Running in parallel¶

When we are running replicates of large simulations we will usually want to take advantage of the available CPU cores and run them in parallel. Since replicates are independent, this is quite easy to do using Python’s concurrent.futures module.

When running simulations in parallel it’s important to create a simple function that runs your simulation in the worker processes. First we define this function:

import concurrent.futures

def worker(seeds):
ancestry_seed, mutation_seed = seeds
ts = msprime.sim_ancestry(
samples=10,
population_size=100,
sequence_length=1_000,
random_seed=ancestry_seed)
ts = msprime.sim_mutations(ts, rate=1e-6, random_seed=mutation_seed)
return ts.segregating_sites(span_normalise=False, mode="site")
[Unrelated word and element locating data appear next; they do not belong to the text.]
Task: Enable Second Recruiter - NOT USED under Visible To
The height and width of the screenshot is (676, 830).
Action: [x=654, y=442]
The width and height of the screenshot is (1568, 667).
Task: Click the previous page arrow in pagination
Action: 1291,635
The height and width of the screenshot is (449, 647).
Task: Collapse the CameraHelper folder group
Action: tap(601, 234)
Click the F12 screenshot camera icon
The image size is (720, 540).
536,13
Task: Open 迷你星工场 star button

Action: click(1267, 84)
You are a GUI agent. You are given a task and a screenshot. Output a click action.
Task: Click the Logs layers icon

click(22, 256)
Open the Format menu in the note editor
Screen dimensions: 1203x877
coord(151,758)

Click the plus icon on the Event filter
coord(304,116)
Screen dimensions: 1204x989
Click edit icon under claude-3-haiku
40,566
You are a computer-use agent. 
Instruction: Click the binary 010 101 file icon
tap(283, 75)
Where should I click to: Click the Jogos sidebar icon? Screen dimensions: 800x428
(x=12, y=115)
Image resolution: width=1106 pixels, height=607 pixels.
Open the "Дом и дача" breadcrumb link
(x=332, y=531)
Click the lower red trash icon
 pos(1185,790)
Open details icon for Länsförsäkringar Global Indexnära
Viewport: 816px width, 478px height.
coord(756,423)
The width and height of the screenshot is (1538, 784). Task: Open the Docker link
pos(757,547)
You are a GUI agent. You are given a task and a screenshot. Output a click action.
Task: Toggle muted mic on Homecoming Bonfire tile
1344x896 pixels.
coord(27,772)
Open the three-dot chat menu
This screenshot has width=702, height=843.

Note that this is almost the same as the function we defined in the Specifying seeds explicitly section, with a few differences:

1. The worker function takes one parameter, seeds, which we unpack manually into the ancestry_seed and mutation_seed.

2. We have no free parameters, as it is much simpler to fully specify the worker function than it is to use partial functions in the context of multiple processes.

3. We return the final result that we are interested (the segregating sites value) in rather than the simulated tree sequence. There are two good reasons for this: (a) we want to do as much computation as we can in the worker process and as little as possible in the main process; and (b) we want to keep the values that we return from the worker process as small and simple as we can to avoid serialisation overhead.

Once we’ve defined the function, then we can generate some random seeds as before, and then use the map method of ProcessPoolExecutor to distribute the work among all available CPU cores:

num_replicates = 100
rng = np.random.RandomState(42)
seeds = rng.randint(1, 2**31, size=(num_replicates, 2))

with concurrent.futures.ProcessPoolExecutor() as executor:
results = executor.map(worker, seeds)
S = np.array(list(results))

(np.mean(S), np.var(S))

(1.28, 1.1016)


Note

This approach is a good pattern to use when running replicates of large simulations, requiring at least (say) 10 seconds to run. It will not be efficient as a way of running large numbers of small simulations, though.